Create box plots of happiness for the introverts, extroverts and ambiverts. Add the group means to the box plots.

# Load the data to R:
survey <- read.csv("Stat100_2015fall_survey03.csv")

# Create box plots
plot(happiness ~ temperament, data=survey, las=1)
# Calculate group means
group_means <- tapply(survey$happiness, survey$temperament, mean)
# Add group means with red points
points(group_means, col="red", pch=16)

b. (3 points)

Perform an F-test to determine if there are any significant differences on the reported scale of happiness among introverts, extroverts and ambiverts. (2 pts)

The R command for the F-test is

summary(aov(happiness ~ temperament, data=survey))
              Df Sum Sq Mean Sq F value   Pr(>F)    
temperament    2    128   64.05   13.64 1.43e-06 ***
Residuals   1042   4894    4.70                     
---
Signif. codes:  0 '***' 0.001 '**' 0.01 '*' 0.05 '.' 0.1 ' ' 1

Report the p-value and state your conclusion. (1 pt)

From the output, the p-value is 1.43×10-6. This means that at least one group is significantly different from the other.

c. (4 points)

Perform pairwise t-tests with Bonferroni correction to adjust the p-values. (2 pts)

Pairwise t-tests with Bonferroni correction:

pairwise.t.test(survey$happiness, survey$temperament, p.adjust="bonferroni")

    Pairwise comparisons using t tests with pooled SD 

data:  survey$happiness and survey$temperament 

          Ambivert Extrovert
Extrovert 0.0164   -        
Introvert 0.0016   7.4e-07  

P value adjustment method: bonferroni 

Determine from the adjusted p-values which pairs of groups show significant differences at the 5% level. (2 pts)

All of the adjusted p-values are less than 5%, which means that all pairs of groups show significant differences at the 5% level.

d. (5 points)

Perform a randomization test by scrambling the happiness variable and calculate the values of R2 of the scrambled data. Repeat the experiment at least 5000 times. (3 pts)

Note: The result of your randomization test must be reproducible. Therefore, you must set a seed number before calling any function involving random numbers. Use set.seed(your UIN number). You can simply follow the procedure in this week’s notes. You are not required to optimize the code.

Following the same method as in this week’s notes, the code is as follows.

# Define a function that computes R^2
computeR2 <- function(y,x) {
  summary(lm(y~x))$r.squared
}

# Compute the original R^2
(R20 <- computeR2(survey$happiness, survey$temperament))
[1] 0.02550464
# Perform randomization test.

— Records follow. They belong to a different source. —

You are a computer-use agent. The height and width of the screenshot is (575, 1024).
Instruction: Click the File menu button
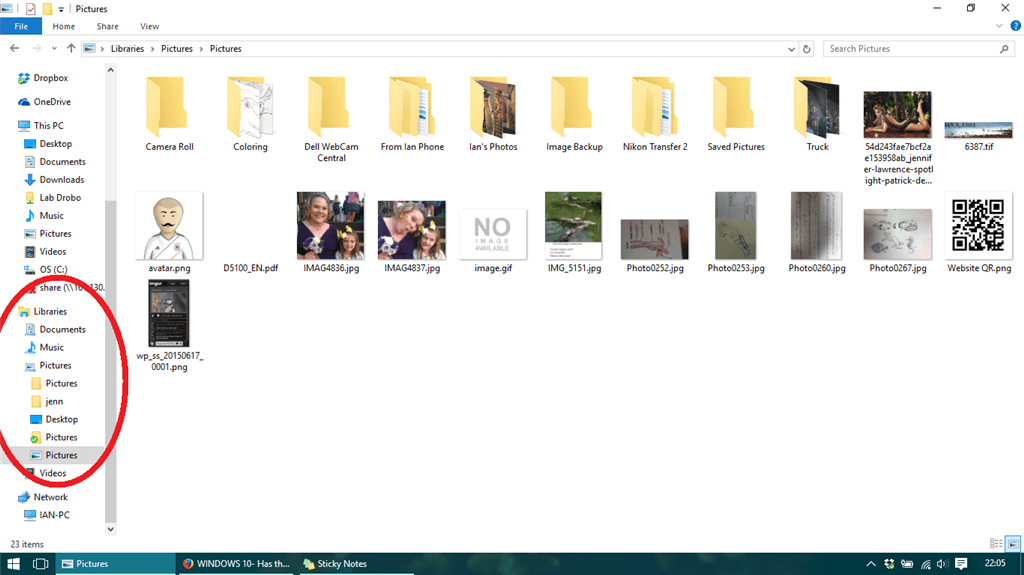pyautogui.click(x=21, y=27)
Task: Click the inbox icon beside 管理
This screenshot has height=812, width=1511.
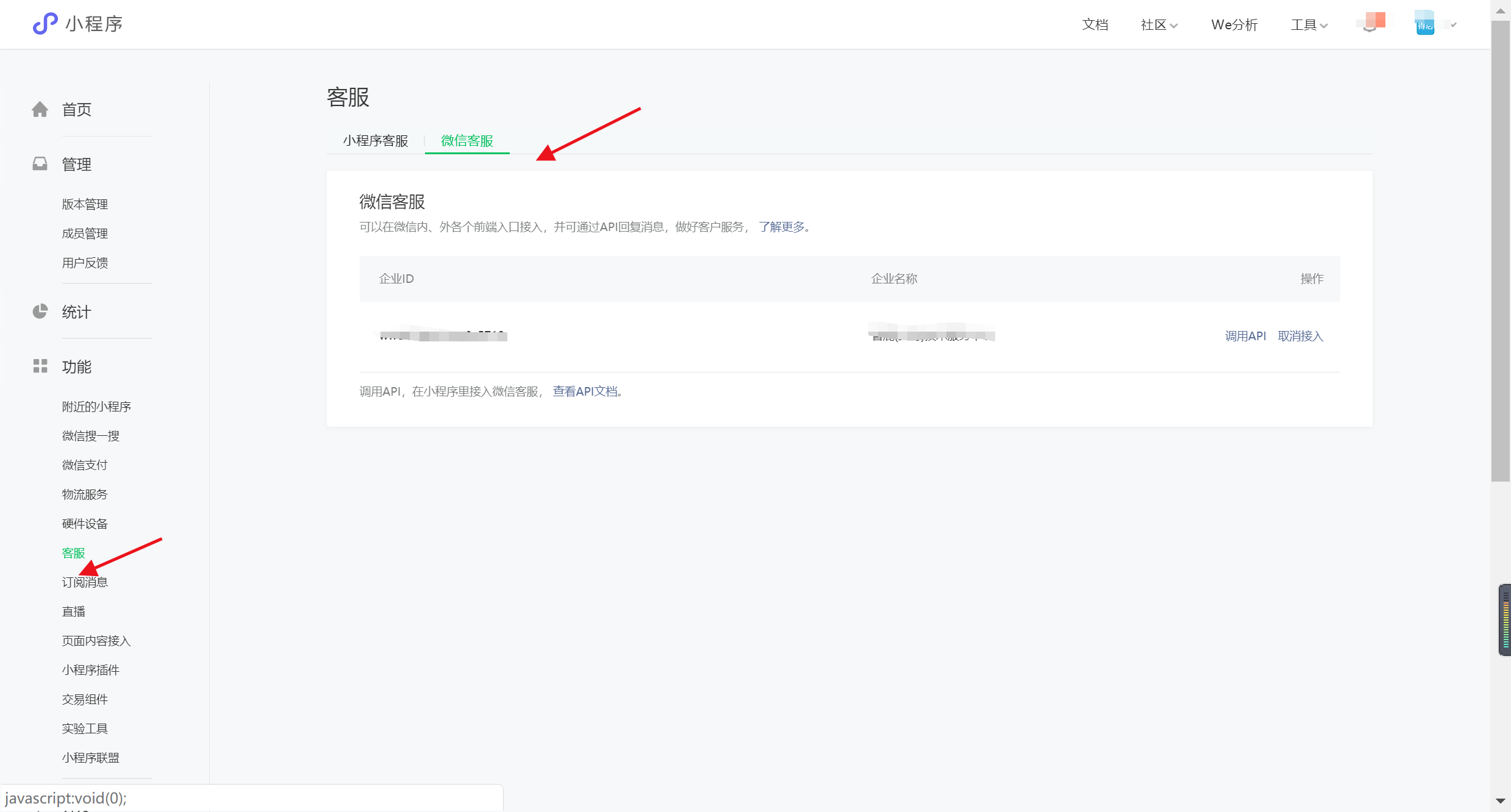Action: pos(40,164)
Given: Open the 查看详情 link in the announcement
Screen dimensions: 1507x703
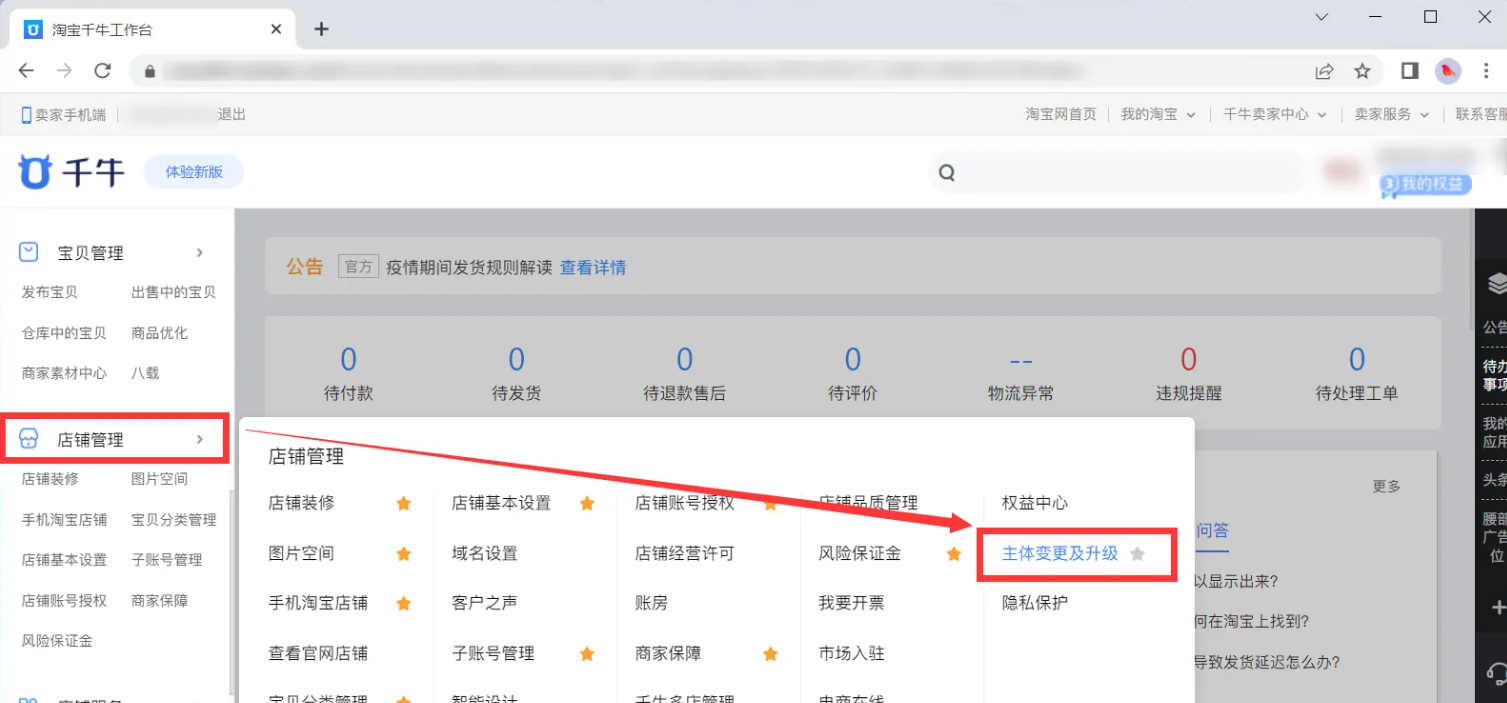Looking at the screenshot, I should (594, 266).
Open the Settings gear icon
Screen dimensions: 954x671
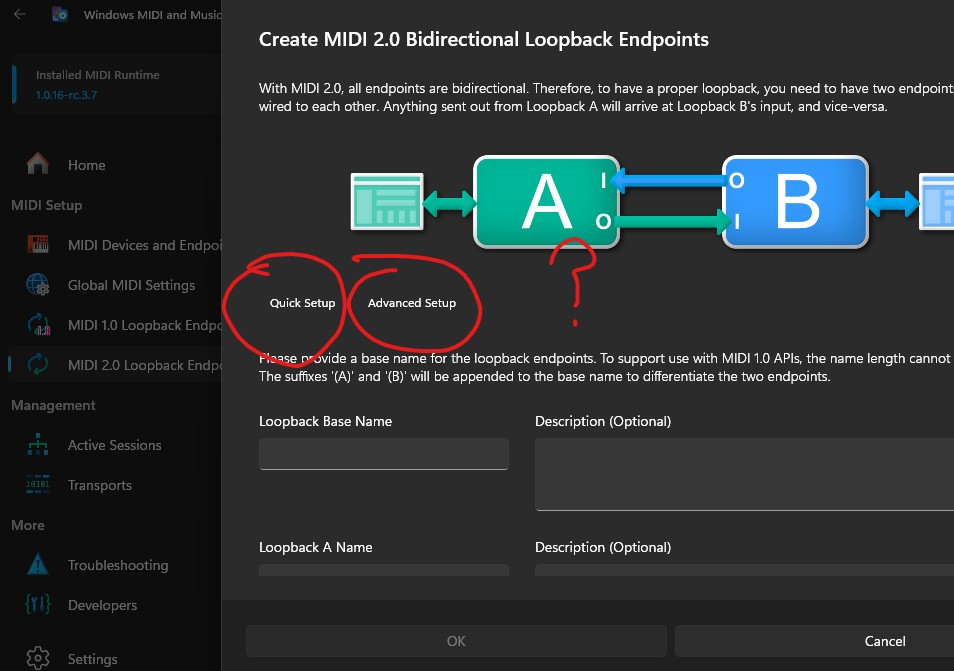pyautogui.click(x=38, y=658)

Do 5000 experiments 
set.seed(69678689)
R2 <- replicate(5000, computeR2(sample(survey$happiness),survey$temperament))

Make a histogram of these R = \(\sqrt{R^2}\) and indicate the position of the original R (from the unscrambled data). (2 pt)

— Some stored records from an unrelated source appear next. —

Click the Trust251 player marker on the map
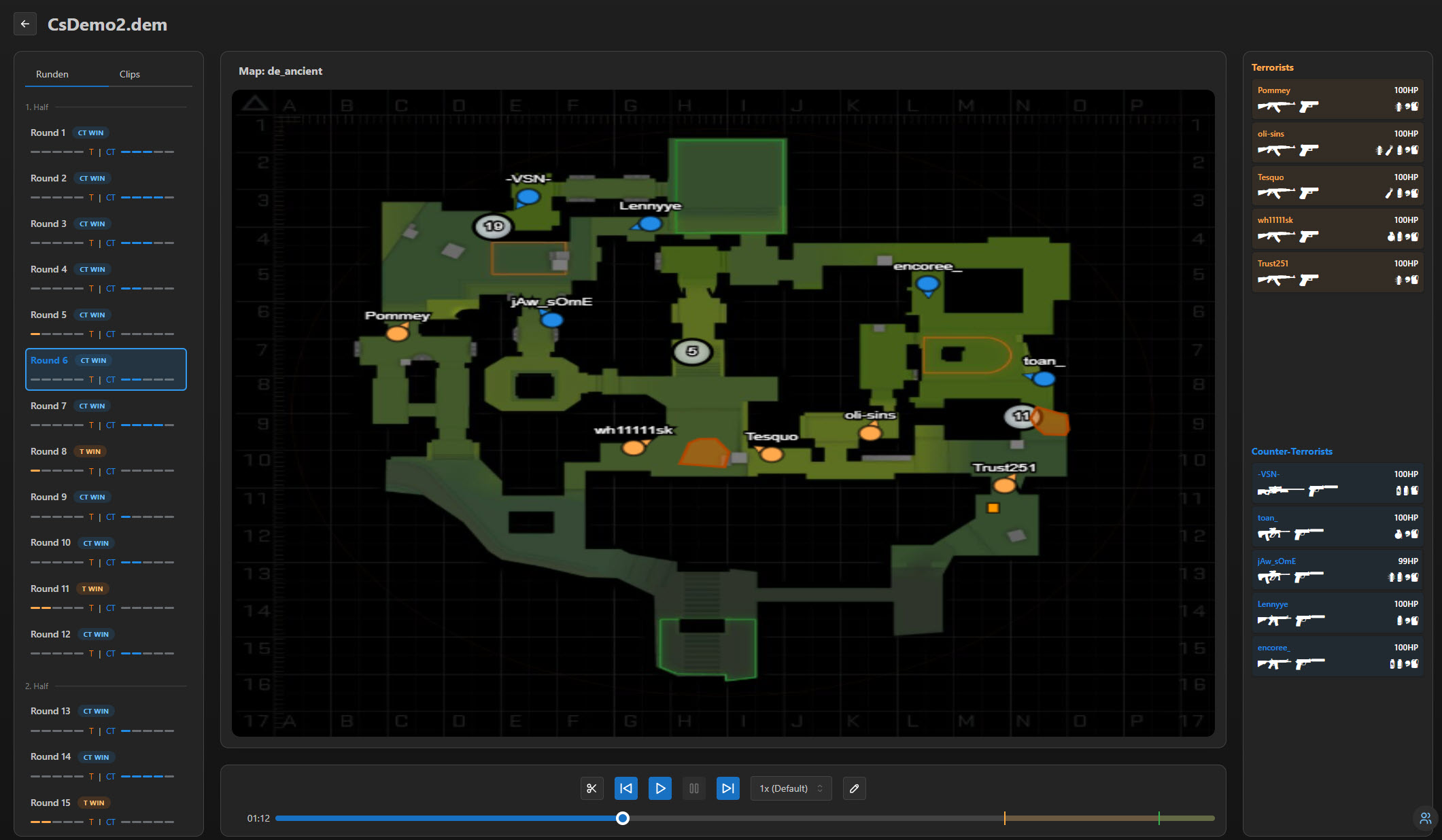The height and width of the screenshot is (840, 1442). pos(1004,486)
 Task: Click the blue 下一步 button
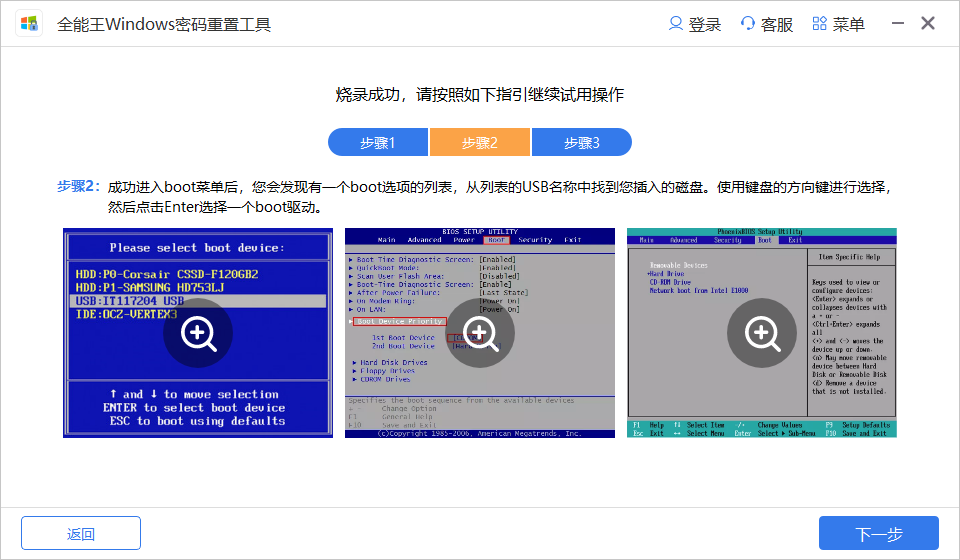pyautogui.click(x=878, y=533)
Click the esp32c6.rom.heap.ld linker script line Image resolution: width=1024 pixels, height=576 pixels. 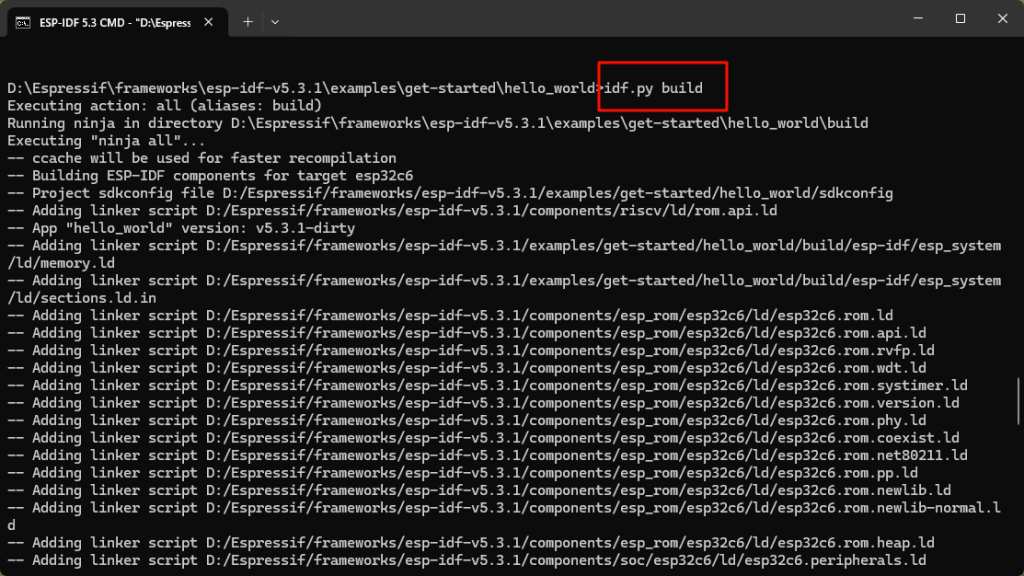pyautogui.click(x=470, y=543)
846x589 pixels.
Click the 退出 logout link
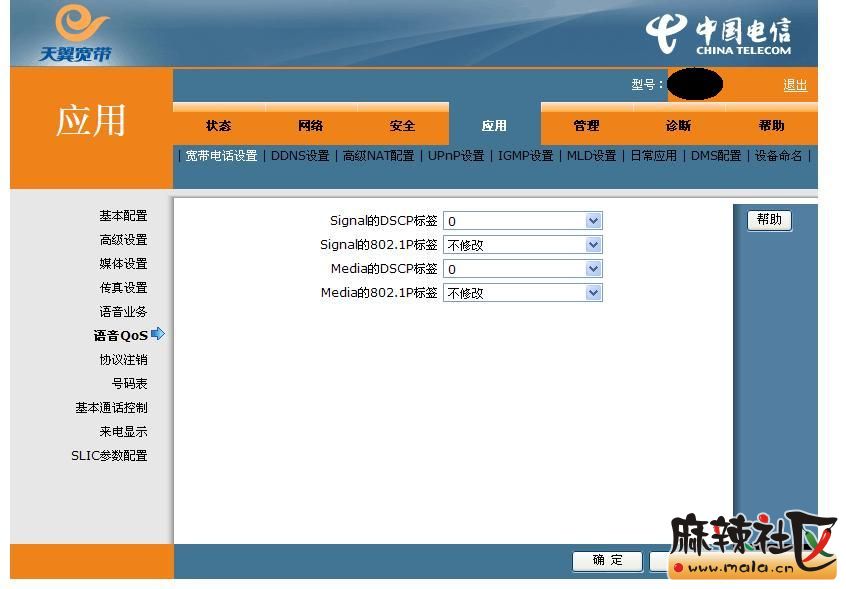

hist(sqrt(R2), freq=FALSE,breaks=50, xlim=c(0,0.2), xlab="R")
# Add a vertical line at the position of the original R
abline(v=sqrt(R20), col="red")

e. (3 points)

Use the result of (d) to estimate the p-value. How does this estimated p-value compare to the one computed in part (b)?

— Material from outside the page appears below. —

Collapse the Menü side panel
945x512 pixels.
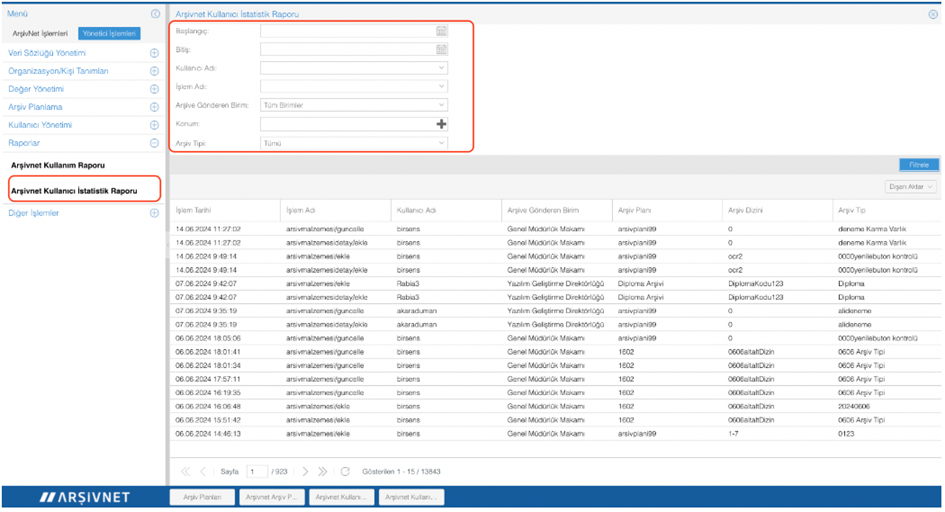[x=154, y=14]
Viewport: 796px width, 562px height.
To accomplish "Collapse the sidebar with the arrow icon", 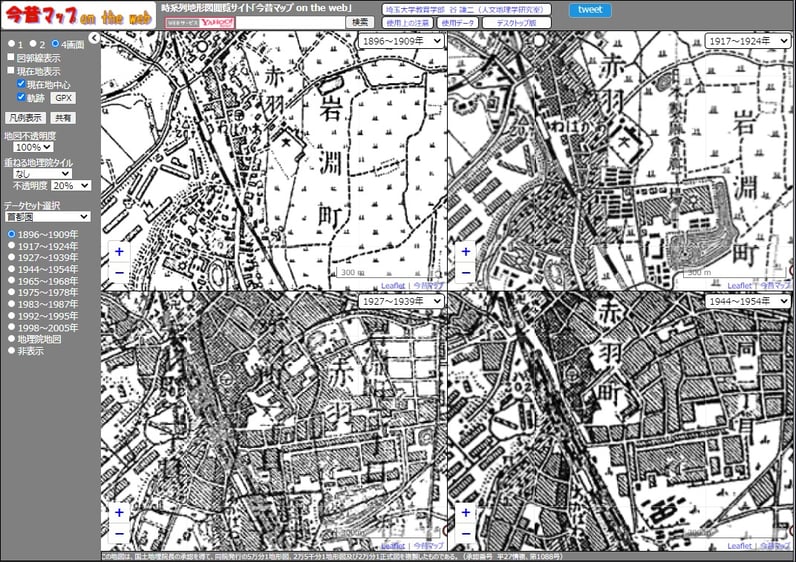I will pos(93,38).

The estimated p-value is the fraction of the values in R2 greater than R20:

(p_estimate <- mean(R2>R20))
[1] 0

The value is 0. This means that none of the 5000 values in R2 is greater than R20. So the estimated p-value is less than 1/5000 or 2×10-4. This is consistent with the p-value 1.43×10-6 calculated from the F statistic in part (b).